A faithful, complete copy of the records is required.
SUPPLIED MATERIAL Start Marker
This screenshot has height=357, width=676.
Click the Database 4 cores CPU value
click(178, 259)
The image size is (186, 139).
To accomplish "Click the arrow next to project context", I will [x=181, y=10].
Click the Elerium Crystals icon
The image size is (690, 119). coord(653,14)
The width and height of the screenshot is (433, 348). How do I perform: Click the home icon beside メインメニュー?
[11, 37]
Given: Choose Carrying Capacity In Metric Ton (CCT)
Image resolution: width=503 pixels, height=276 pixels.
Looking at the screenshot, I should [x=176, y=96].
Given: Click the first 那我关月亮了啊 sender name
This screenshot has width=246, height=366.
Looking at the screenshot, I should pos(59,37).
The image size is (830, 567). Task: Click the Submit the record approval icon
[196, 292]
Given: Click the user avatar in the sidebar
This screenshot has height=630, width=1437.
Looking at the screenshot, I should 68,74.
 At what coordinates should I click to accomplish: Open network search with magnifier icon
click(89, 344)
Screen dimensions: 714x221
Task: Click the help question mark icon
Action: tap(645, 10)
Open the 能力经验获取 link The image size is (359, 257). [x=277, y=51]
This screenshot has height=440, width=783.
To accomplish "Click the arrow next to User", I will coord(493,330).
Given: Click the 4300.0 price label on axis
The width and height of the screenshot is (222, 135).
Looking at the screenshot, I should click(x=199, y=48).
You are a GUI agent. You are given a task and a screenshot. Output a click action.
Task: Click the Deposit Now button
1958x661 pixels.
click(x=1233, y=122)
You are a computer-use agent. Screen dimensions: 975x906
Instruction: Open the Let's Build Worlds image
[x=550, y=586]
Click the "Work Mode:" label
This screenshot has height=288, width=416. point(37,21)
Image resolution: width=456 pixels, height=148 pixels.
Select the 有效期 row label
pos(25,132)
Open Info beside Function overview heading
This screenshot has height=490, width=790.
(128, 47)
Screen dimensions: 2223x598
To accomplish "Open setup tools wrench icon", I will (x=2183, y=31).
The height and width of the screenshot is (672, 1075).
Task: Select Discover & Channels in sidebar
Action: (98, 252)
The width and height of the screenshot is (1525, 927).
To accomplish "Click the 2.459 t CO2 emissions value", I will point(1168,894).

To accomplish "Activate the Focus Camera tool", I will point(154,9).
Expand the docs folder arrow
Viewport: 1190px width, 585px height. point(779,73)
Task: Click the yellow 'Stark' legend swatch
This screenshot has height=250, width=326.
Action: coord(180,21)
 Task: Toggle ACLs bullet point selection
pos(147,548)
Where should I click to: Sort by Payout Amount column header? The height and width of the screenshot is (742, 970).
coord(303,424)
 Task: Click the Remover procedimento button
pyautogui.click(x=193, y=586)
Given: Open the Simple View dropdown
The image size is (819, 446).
SUPPLIED MATERIAL End Marker
RESULT OF THE EXERCISE
This screenshot has height=357, width=676.
Click the Database 4 cores CPU value
click(178, 259)
The image size is (186, 139).
To accomplish "Click the arrow next to project context", I will [x=181, y=10].
Click the Elerium Crystals icon
The image size is (690, 119). coord(653,14)
The width and height of the screenshot is (433, 348). How do I perform: Click the home icon beside メインメニュー?
[11, 37]
Given: Choose Carrying Capacity In Metric Ton (CCT)
Image resolution: width=503 pixels, height=276 pixels.
Looking at the screenshot, I should [x=176, y=96].
Given: Click the first 那我关月亮了啊 sender name
This screenshot has width=246, height=366.
Looking at the screenshot, I should pos(59,37).
The image size is (830, 567). Task: Click the Submit the record approval icon
[196, 292]
Given: Click the user avatar in the sidebar
This screenshot has height=630, width=1437.
Looking at the screenshot, I should 68,74.
 At what coordinates should I click to accomplish: Open network search with magnifier icon
click(89, 344)
Screen dimensions: 714x221
Task: Click the help question mark icon
Action: tap(645, 10)
Open the 能力经验获取 link The image size is (359, 257). [x=277, y=51]
This screenshot has height=440, width=783.
To accomplish "Click the arrow next to User", I will coord(493,330).
Given: Click the 4300.0 price label on axis
The width and height of the screenshot is (222, 135).
Looking at the screenshot, I should click(x=199, y=48).
You are a GUI agent. You are given a task and a screenshot. Output a click action.
Task: Click the Deposit Now button
1958x661 pixels.
click(x=1233, y=122)
You are a computer-use agent. Screen dimensions: 975x906
Instruction: Open the Let's Build Worlds image
[x=550, y=586]
Click the "Work Mode:" label
This screenshot has height=288, width=416. point(37,21)
Image resolution: width=456 pixels, height=148 pixels.
Select the 有效期 row label
pos(25,132)
Open Info beside Function overview heading
This screenshot has height=490, width=790.
(128, 47)
Screen dimensions: 2223x598
To accomplish "Open setup tools wrench icon", I will (x=2183, y=31).
The height and width of the screenshot is (672, 1075).
Task: Select Discover & Channels in sidebar
Action: (98, 252)
The width and height of the screenshot is (1525, 927).
To accomplish "Click the 2.459 t CO2 emissions value", I will point(1168,894).

To accomplish "Activate the Focus Camera tool", I will point(154,9).
Expand the docs folder arrow
Viewport: 1190px width, 585px height. point(779,73)
Task: Click the yellow 'Stark' legend swatch
This screenshot has height=250, width=326.
Action: coord(180,21)
 Task: Toggle ACLs bullet point selection
pos(147,548)
Where should I click to: Sort by Payout Amount column header? The height and width of the screenshot is (742, 970).
coord(303,424)
 Task: Click the Remover procedimento button
pyautogui.click(x=193, y=586)
Given: Open the Simple View dropdown
The image size is (819, 446).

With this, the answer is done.